DESCASO DERRUBA A GESTÃO FAKE

Maceió da propaganda x Maceió da realidade: lixo nas ruas desmonta discurso de eficiência da gestão JHC e Rodrigo Cunha

Enquanto a publicidade vende uma cidade de excelência, moradores convivem com resíduos acumulados, dívida milionária da Prefeitura e ações da Defensoria Pública cobrando transparência e providências.

Por Vladimir Barros Publicado em 24/07/2026 às 16:19
Maceió da propaganda x Maceió da realidade: lixo nas ruas desmonta discurso de eficiência da gestão JHC e Rodrigo Cunha

Há duas Maceiós convivendo lado a lado.

Uma aparece nas peças publicitárias, nas redes sociais e nos discursos oficiais da gestão do ex-prefeito JHC e do vice-prefeito Rodrigo Cunha. É a cidade apresentada como moderna, eficiente, organizada e exemplo de administração pública.

A outra é a Maceió que os moradores encontram diariamente ao abrir o portão de casa.

Nela, o lixo se acumula nas calçadas, toma conta das ruas, provoca mau cheiro, atrai insetos e expõe a população a riscos sanitários. Em diversos bairros, o serviço de coleta tem sido alvo de reclamações constantes, revelando uma realidade bem diferente daquela propagandeada pelo marketing institucional.

O contraste torna-se ainda mais evidente quando se observa a situação financeira do serviço. As empresas responsáveis pela coleta alegam ter mais de R$ 50 milhões a receber da Prefeitura de Maceió. A dívida, segundo informações já tornadas públicas, compromete a continuidade e a regularidade da prestação do serviço.

Enquanto isso, quem paga a conta é o cidadão.

Sem receber a coleta de forma adequada, moradores convivem diariamente com montanhas de resíduos em frente às próprias residências, cenário incompatível com a imagem de eficiência administrativa difundida pela gestão municipal.
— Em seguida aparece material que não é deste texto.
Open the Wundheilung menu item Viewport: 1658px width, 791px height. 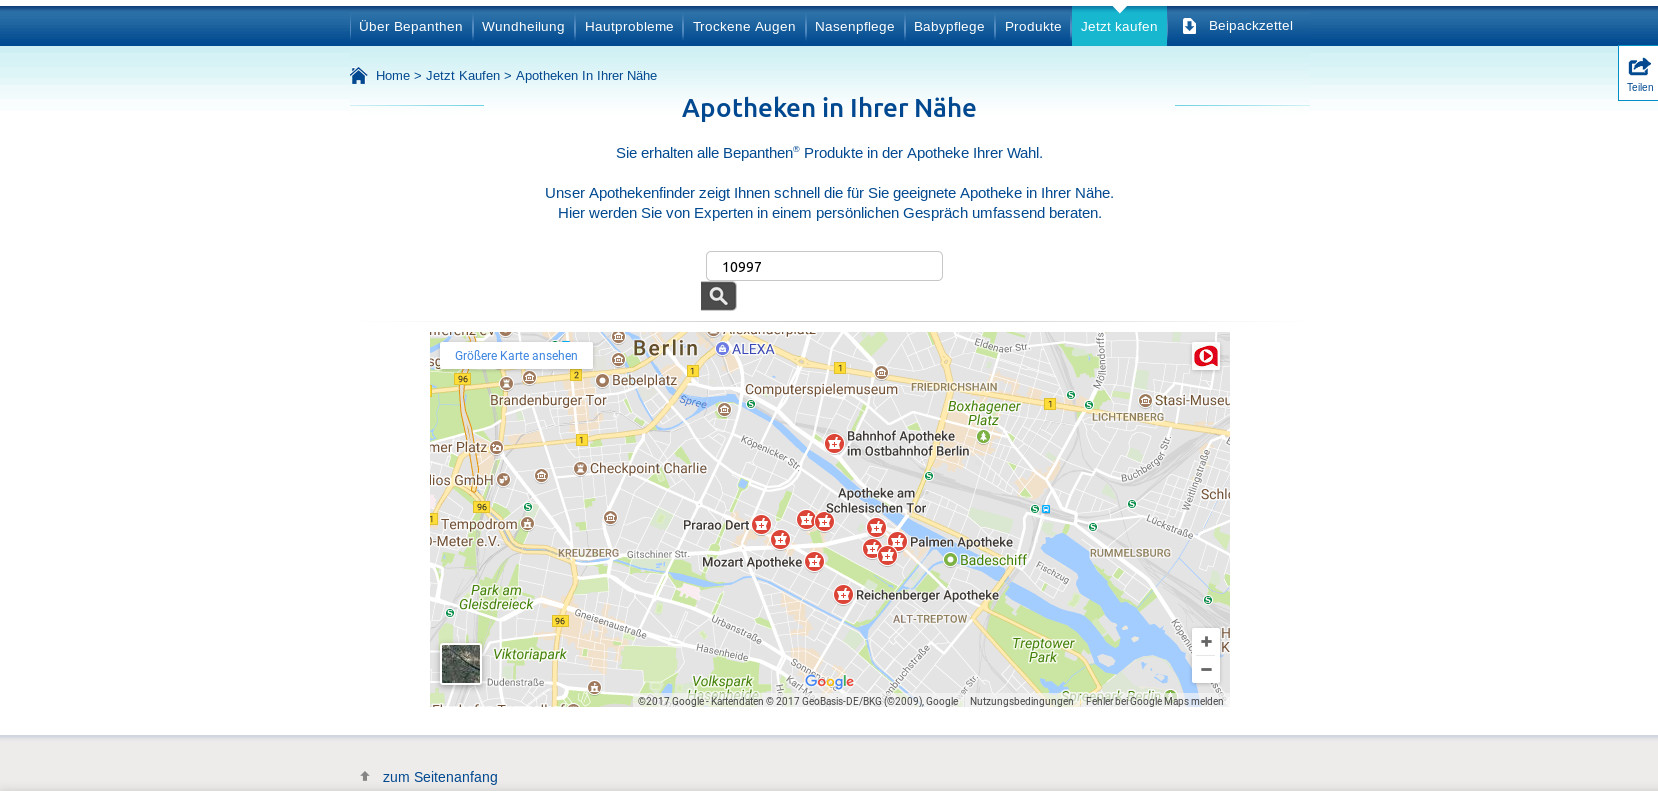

A gravidade da situação levou a Defensoria Pública do Estado de Alagoas a agir. O órgão ajuizou ações civis públicas cobrando providências imediatas para enfrentar a crise da limpeza urbana e exigindo transparência da ALURB e da Agência Reguladora sobre a fiscalização dos contratos firmados com as empresas responsáveis pela coleta.

Segundo a Defensoria, os relatórios de fiscalização solicitados não foram apresentados, impedindo que a população acompanhe como está sendo fiscalizada a execução de um dos contratos mais importantes da administração municipal.

A crise da coleta deixou de ser apenas um problema administrativo. Tornou-se símbolo do descompasso entre o discurso oficial e a realidade vivida pela população.

De um lado, milhões de reais investidos na construção de uma imagem institucional de sucesso. Do outro, ruas tomadas pelo lixo, empresas cobrando pagamentos milionários, ações judiciais, questionamentos sobre a fiscalização dos contratos e uma população que convive diariamente com um serviço essencial em situação de evidente instabilidade.

A cidade do marketing continua existindo nas campanhas.

A cidade real, porém, pode ser vista sem filtros, nas calçadas, nos bairros e nas ruas onde o lixo se acumula à espera de uma solução.

E diante desse cenário, permanece a pergunta que ecoa entre os maceioenses: quem responderá pela crise da limpeza urbana e pela distância cada vez maior entre a propaganda oficial e a realidade vivida pela população?